Access profiles#

Each profile grants a specified set of actions to a user account or group. There are four different types of profiles uou can use for permission assignment. Each profile grants to user or group a specified set of actions. The Administration and Device access profiles contain more granular permissions for further defining their permitted operations.




Full control the domain organization and log. Has more granular permissions to define the role.

Network security

Full control of the firewall configuration.

Device installer

Permitted to associate devices to accessible domain and organization folders.

Device access

Permitted to perform remote device operations, composed of actions and functions that can be performed during the assistance section.

Grant permissions at the level within the domain that is appropriate for the user or group scope. For example, grant Administration permissions at the root level to the organizational administrator. Grant Administration permissions at the folder level for site level administrators.

The Administration profile includes these permissions:



Access users

View all of the user accounts defined for the folder.

Manage users

Create, edit, and delete user accounts and change user permissions.

Manage folders

Create, edit, move, and remove folders.

View connection audit

Access to the connections log.

View operations audit

Access to the administration log.


An administrator with the Access users and Manage users permissions cannot grant or remove permissions that they do not have.
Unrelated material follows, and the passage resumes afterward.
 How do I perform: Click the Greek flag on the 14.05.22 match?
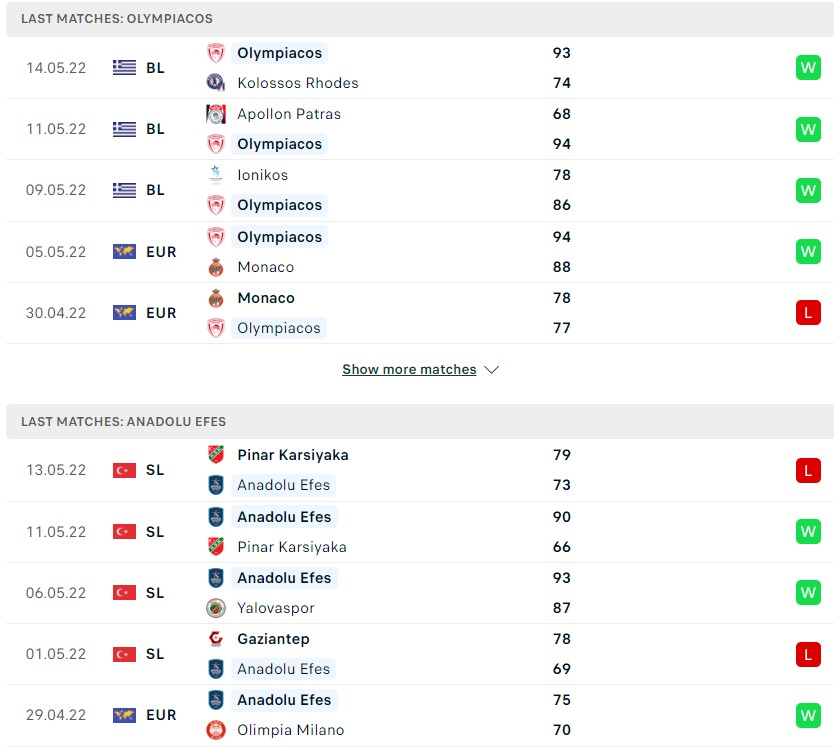(x=124, y=68)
  • An administrator without the Manage folders permission cannot add this permission to their own account and the user accounts they create will not have the right to manage folders

  • An administrator without View connection audit permission will not be able to remove that permission from another user to which the permission has been granted.

The Device Access profile includes this permission:



Network access (VPN)

VPN activation and sub network access; the sub network access can be additionally filtered by applying the firewall policies.